At this point I realize that they are dressed in the most beautiful costumes. The one year old was a little prince – which his king of a father was carrying. Mother was queen and the two walking children were dressed as playing cards – I don’t remember what card. I wanted a photo and my camera was with my family – I needed to quickly go fetch it.

I turned to two people standing next to me handing out stuff and realized they were in costume also – as gold statues wearing white togas (psyche?) and I asked if they would be there for a bit (maybe if I couldn’t get the walking family I felt to recoup my losses I could take photos of them?) One nodded his head and off I went to where the movies where showing (in an electronics store, of course). I got there and everyone was gone.

I wandered for a bit – a little frantic that they were probably wanting to leave and couldn’t find me. I seemed to wander for hours in this hideous mall until my sister shows up and tells me to come on. I followed her to an escalator and told her that we had gone neither up nor down during the entire time we had been in the mall – so what were we doing? She muttered something about the mall being on a slope and we needed to go up.

I stepped on the escalator, but she was already to the top. As I reached the top, I realized that she had continued on to parts unknown and I was standing in a mix of that photo of the stairs that go to nowhere and the Charles de Gaulle Airport in Paris, France.
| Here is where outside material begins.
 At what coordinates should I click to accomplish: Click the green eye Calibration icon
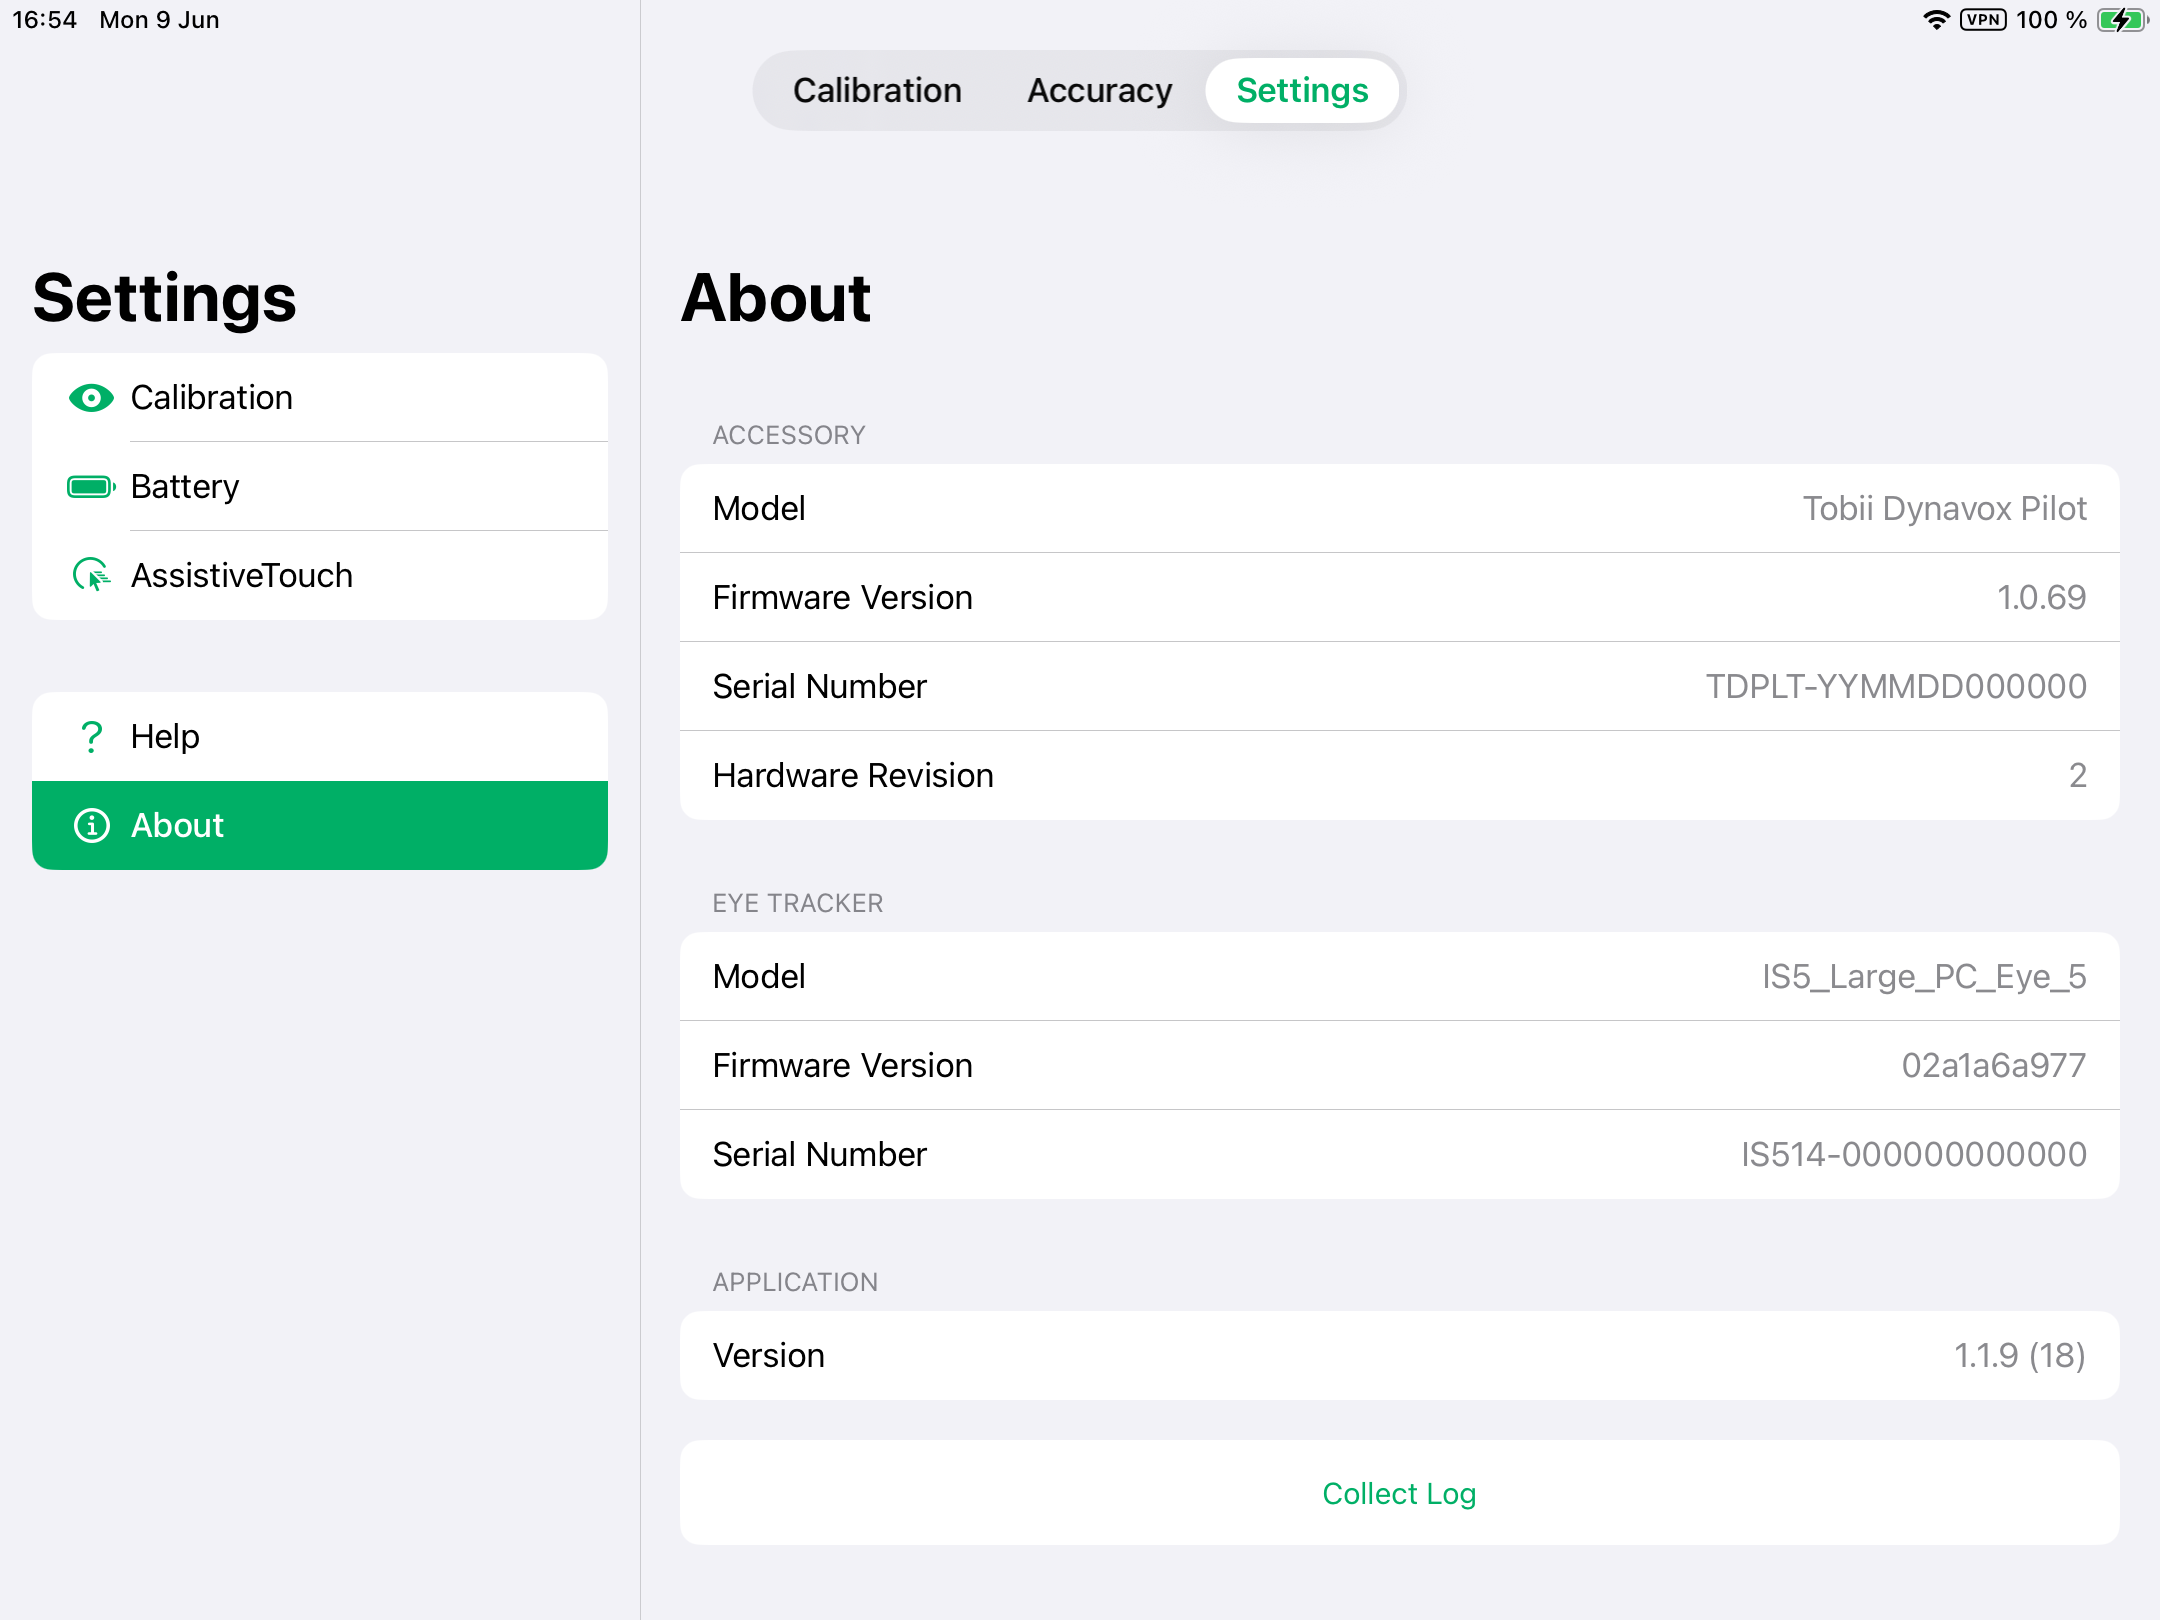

In the (massively ugly) airport – there was an area (it was being remodeled when I was there so maybe it looks better now) that was just a TON of escalators that seemed to be going off in different directions and very confusing.

Here - a photo I found of the escalators in the airport:

I had no idea where I was supposed to go and here the frantic wandering intensified.

I did it for hours and hours. I was annoyed, they were probably annoyed. I was SO READY when I found someone to shake some sense in them and give them a piece of my mind about how to help someone find the ugly grey van …


… when I woke up – totally mad at my sibs and mad as hell. And tired and frustrated.



Guys … this is not rest …





Why does my psyche do this to me?


What in my mind decides that even though I got only two hours of sleep the night before that THIS night I was going to wander a mall – a place that I shun at every opportunity?

I won’t even go into the discussion I had with an ex-boyfriend out in the parking lot when I THOUGHT I was close to the van. It was rather weird and again? Psyche? What drugs are you on?

All in all – I’m exhausted, tired but oh, so very happy to be awake!

3 comments:

Ami said...

Have you had a sleep study done? I know Adam used to have a lot more funky vivid dreams/nightmares before he got his CPAP... Just a thought.

Unknown said...

So frustrating - but you had me laughing - seems like a combination of Christmas Vacation (ratty, tatty children) and Harry Potter (mess of stairs/escalators). What are you eating before bedtime? Let me know so I can avoid it. I usually have a back to school dream where I am a very stressed student - wrong class, wrong building, dressed (or undressed) weirdly, unprepared, etc. Haven't had it yet this week, but I know it is coming.

Vicki said...

That is so amazing that you remember such detail! Hope you are sleeping better now!